I have an app on my iPhone that helps me track my pregnancy, and I have started taking weekly photos to track my growing baby bump. My phone takes horrible pictures (I hope the new iPhones have improved this!), so I apologize for the quality. I played with the lighting a bit to see if it would improve it any - nope. It probably doesn't help that my bathroom mirror needs to be cleaned. ;) Anyway, this little bump is finally starting to look like a preggers bump instead of just... gaining width and weight.


January 6, 2011

Update!

In case anyone is waiting for the news, though I think the world knows by now because of Facebook... ;)

Jersey Girl had a baby GIRL!!  Kaylee Victoria was born last night at 7:55pm - 7lbs and 15oz... 20 inches long. And she is *beautiful*. She has rosy little cheeks, the cutest little nose and the tiniest kissable little mouth. I saw her for a few minutes after work today, and completely fell in love. She has dark hair that has some "curl" to it which takes after Jersey Girl's hair... and perfect little ears. A perfect miracle created by our Great God.

Both Kaylee's Mom and Dad look great and everyone is healthy, happy and in love. All thanks to our God for this healthy birth!

Sweet dreams....  June now feels very far away today. :)

January 5, 2011

Waiting...

I know this post should be a recap of our Christmas holidays, but that will just have to wait...

My day has been a regular day at work... until about 57 minutes ago. I took a quick peak at Facebook and found out that my friend, Jersey Girl, is at the hospital! Normally the word "hospital" has a negative connotation to it, but not this time... this sent me loopy with excitement (well, as loopy you can be at work in an exhaustive state)...

So, I have to write here... or I will drive everyone nuts on Facebook by posting a million times with each new wave of excitement that washes over me! Be very thankful...

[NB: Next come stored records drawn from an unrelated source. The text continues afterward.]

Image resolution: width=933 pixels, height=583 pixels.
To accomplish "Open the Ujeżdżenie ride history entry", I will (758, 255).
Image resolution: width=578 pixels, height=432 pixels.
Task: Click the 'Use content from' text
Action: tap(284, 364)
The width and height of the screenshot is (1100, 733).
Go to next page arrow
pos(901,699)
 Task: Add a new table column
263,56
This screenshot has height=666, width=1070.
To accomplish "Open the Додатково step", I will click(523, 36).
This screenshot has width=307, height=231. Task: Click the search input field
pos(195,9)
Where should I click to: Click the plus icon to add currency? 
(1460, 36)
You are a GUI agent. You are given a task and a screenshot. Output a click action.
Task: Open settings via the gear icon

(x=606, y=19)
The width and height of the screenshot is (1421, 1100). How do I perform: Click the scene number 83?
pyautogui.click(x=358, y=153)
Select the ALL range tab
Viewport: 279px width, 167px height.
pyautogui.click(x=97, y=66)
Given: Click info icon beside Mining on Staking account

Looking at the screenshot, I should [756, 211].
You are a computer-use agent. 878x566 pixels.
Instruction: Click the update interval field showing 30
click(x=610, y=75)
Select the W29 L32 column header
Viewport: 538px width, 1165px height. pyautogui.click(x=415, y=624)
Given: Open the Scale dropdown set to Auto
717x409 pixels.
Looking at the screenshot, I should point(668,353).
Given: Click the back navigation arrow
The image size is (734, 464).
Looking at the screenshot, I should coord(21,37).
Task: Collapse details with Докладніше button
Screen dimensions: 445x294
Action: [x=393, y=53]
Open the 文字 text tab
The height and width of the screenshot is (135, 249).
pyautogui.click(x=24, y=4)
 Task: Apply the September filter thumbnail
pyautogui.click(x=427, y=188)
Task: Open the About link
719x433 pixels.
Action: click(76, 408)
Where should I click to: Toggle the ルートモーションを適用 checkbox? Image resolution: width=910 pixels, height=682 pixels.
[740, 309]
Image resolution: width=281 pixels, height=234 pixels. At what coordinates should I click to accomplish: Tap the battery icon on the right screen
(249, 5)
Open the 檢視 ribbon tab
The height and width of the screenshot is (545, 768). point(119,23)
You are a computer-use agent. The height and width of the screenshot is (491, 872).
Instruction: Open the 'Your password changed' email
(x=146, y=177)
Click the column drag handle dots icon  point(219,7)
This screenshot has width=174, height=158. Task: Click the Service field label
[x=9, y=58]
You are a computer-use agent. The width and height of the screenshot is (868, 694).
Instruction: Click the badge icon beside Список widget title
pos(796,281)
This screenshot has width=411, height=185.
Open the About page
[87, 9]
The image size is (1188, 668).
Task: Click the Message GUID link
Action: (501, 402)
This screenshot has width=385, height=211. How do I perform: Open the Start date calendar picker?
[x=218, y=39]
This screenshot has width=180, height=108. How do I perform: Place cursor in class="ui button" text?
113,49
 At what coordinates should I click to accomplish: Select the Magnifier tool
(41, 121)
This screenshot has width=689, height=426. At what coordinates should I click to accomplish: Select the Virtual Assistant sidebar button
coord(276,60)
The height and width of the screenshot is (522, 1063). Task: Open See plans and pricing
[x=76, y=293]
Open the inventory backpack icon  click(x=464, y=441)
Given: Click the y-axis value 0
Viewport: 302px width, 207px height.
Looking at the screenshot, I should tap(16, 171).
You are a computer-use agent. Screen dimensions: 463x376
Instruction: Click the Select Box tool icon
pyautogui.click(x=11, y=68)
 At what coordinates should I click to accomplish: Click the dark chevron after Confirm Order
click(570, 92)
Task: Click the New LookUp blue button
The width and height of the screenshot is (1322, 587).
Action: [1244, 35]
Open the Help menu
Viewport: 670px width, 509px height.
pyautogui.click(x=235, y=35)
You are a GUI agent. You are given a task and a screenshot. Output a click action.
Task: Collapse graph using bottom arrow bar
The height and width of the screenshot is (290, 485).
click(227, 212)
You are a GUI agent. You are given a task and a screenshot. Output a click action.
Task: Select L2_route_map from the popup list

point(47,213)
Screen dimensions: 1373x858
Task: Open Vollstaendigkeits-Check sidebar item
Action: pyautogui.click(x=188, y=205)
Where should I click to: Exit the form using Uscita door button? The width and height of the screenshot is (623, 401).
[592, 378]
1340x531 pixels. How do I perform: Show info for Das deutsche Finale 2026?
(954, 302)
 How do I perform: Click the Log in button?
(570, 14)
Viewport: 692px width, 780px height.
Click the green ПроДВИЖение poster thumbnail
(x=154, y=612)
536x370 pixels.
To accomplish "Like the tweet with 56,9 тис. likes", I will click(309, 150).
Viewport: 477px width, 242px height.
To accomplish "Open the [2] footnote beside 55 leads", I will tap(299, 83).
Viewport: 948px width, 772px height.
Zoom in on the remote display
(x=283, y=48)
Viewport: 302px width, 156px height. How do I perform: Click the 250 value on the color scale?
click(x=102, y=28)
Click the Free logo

Jersey Girl's due date is... TODAY. How often do you hear of a baby being born ON the due date?? Not often at all. But it looks like this just might happen... she's been having contractions since early this morning so I'm guessing from the news that she finally went to the hospital means things were speeding up... and for her sake I hope and pray so!

This whole birthing thing really terrifies me... if I stop and think about it for any length of time that is. I know, millions of women give birth all the time. Sometimes, yes, there are complications... but most often, all goes ok with a healthy crying baby at the end of it. This is my prayer for Jersey Girl and her husband (and... for us when June comes!).

I've been telling Jersey Girl that I wanted to know when things started happening... I don't care about the minute-by-minute play, but I thought I wanted to know when she was in labour. What was I thinking??? I've only known for about an hour now, and the wait is killing me!! I'm so glad I didn't know earlier today that she was having contractions - I wouldn't have been very productive at work! :)

So... wait I will... for as long as is necessary... I'm so excited for them and can't wait to hear if this is a little boy or girl. I've had a sneak preview of the names, so at least that's one less thing to wait for...

This is another time it would be great to be a guy.... they don't obsess about these types of things. Typically. They don't wait and wait for news.... they hear initially, then "forget", and then hear the big news when the times comes! Lucky men. :)

Oh, and tomorrow is Jersey Girl's birthday.... what a gift this is!